> [Records for the exercise]:
Segment Open

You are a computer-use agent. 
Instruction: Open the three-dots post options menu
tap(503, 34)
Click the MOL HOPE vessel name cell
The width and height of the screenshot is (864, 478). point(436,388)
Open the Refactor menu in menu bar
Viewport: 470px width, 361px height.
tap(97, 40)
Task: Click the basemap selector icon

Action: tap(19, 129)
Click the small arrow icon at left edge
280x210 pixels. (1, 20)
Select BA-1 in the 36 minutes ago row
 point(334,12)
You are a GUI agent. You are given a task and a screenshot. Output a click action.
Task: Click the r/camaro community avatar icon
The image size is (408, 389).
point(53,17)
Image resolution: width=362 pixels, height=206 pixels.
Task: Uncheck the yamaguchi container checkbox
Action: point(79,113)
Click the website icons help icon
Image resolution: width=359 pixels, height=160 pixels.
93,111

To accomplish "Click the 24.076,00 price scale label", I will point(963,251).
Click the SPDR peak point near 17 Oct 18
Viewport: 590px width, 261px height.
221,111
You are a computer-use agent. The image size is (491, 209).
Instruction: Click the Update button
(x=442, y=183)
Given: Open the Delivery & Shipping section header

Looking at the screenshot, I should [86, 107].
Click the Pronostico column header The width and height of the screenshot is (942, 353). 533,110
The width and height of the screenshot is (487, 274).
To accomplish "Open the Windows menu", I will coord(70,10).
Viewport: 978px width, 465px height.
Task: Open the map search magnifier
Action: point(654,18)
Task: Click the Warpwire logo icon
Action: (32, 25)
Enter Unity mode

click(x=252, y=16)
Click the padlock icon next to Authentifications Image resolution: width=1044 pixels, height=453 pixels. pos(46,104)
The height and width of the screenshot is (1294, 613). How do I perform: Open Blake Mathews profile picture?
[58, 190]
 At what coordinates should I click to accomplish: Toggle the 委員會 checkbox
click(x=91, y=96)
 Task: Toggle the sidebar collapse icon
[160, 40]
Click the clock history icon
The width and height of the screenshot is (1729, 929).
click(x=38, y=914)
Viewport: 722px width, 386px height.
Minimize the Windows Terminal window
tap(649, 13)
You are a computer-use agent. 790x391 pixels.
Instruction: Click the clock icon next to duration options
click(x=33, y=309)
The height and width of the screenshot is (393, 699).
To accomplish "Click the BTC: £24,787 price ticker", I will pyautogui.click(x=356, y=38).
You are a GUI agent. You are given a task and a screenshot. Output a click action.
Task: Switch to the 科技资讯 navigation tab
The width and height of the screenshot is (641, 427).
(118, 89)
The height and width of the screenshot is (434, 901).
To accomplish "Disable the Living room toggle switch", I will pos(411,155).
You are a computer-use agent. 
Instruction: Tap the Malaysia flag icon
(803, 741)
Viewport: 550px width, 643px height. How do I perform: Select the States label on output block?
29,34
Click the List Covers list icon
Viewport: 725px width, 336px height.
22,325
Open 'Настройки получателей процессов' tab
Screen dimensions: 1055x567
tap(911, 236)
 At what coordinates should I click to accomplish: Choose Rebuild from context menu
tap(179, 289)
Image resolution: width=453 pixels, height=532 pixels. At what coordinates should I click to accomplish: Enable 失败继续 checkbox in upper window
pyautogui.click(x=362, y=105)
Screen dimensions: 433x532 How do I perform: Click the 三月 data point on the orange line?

Segment Closed

> [What is expected]:
From the listing above, output exactly the run of lines that starts with the line containing "Viewport: 590px width, 261px height." and ends with the line containing "You are a computer-use agent. 790x391 pixels.".

> [Response to the task]:
Viewport: 590px width, 261px height.
221,111
You are a computer-use agent. The image size is (491, 209).
Instruction: Click the Update button
(x=442, y=183)
Given: Open the Delivery & Shipping section header

Looking at the screenshot, I should [86, 107].
Click the Pronostico column header The width and height of the screenshot is (942, 353). 533,110
The width and height of the screenshot is (487, 274).
To accomplish "Open the Windows menu", I will coord(70,10).
Viewport: 978px width, 465px height.
Task: Open the map search magnifier
Action: point(654,18)
Task: Click the Warpwire logo icon
Action: (32, 25)
Enter Unity mode

click(x=252, y=16)
Click the padlock icon next to Authentifications Image resolution: width=1044 pixels, height=453 pixels. pos(46,104)
The height and width of the screenshot is (1294, 613). How do I perform: Open Blake Mathews profile picture?
[58, 190]
 At what coordinates should I click to accomplish: Toggle the 委員會 checkbox
click(x=91, y=96)
 Task: Toggle the sidebar collapse icon
[160, 40]
Click the clock history icon
The width and height of the screenshot is (1729, 929).
click(x=38, y=914)
Viewport: 722px width, 386px height.
Minimize the Windows Terminal window
tap(649, 13)
You are a computer-use agent. 790x391 pixels.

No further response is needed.